━━ Data records ━━
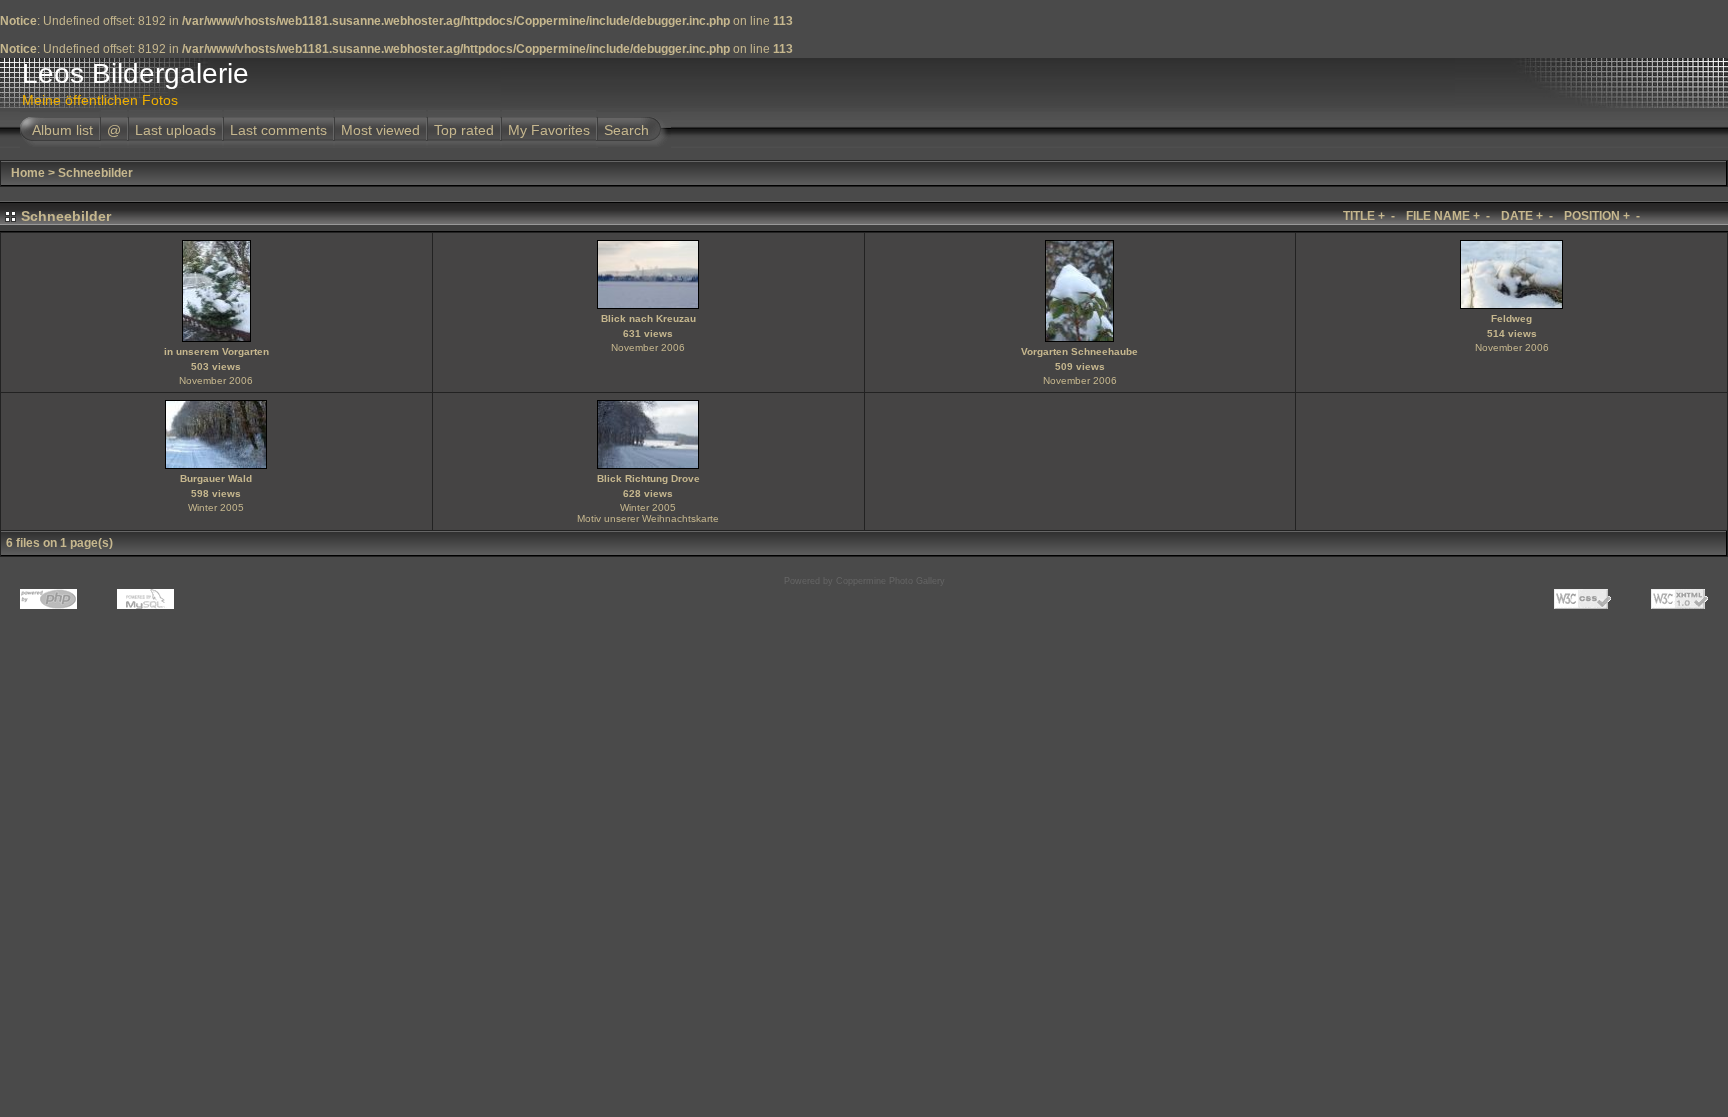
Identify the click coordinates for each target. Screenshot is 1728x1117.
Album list (62, 130)
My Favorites (549, 130)
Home (28, 173)
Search (626, 130)
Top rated (464, 130)
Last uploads (175, 130)
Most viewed (380, 130)
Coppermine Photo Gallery (890, 581)
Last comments (278, 130)
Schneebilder (95, 173)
━━━
_About this exercise:_ Reproduce all of the data exactly, omitting each picture it holds.

_Exercise answer:_
Identify the click coordinates for each target. Screenshot is 1728x1117.
Album list (62, 130)
My Favorites (549, 130)
Home (28, 173)
Search (626, 130)
Top rated (464, 130)
Last uploads (175, 130)
Most viewed (380, 130)
Coppermine Photo Gallery (890, 581)
Last comments (278, 130)
Schneebilder (95, 173)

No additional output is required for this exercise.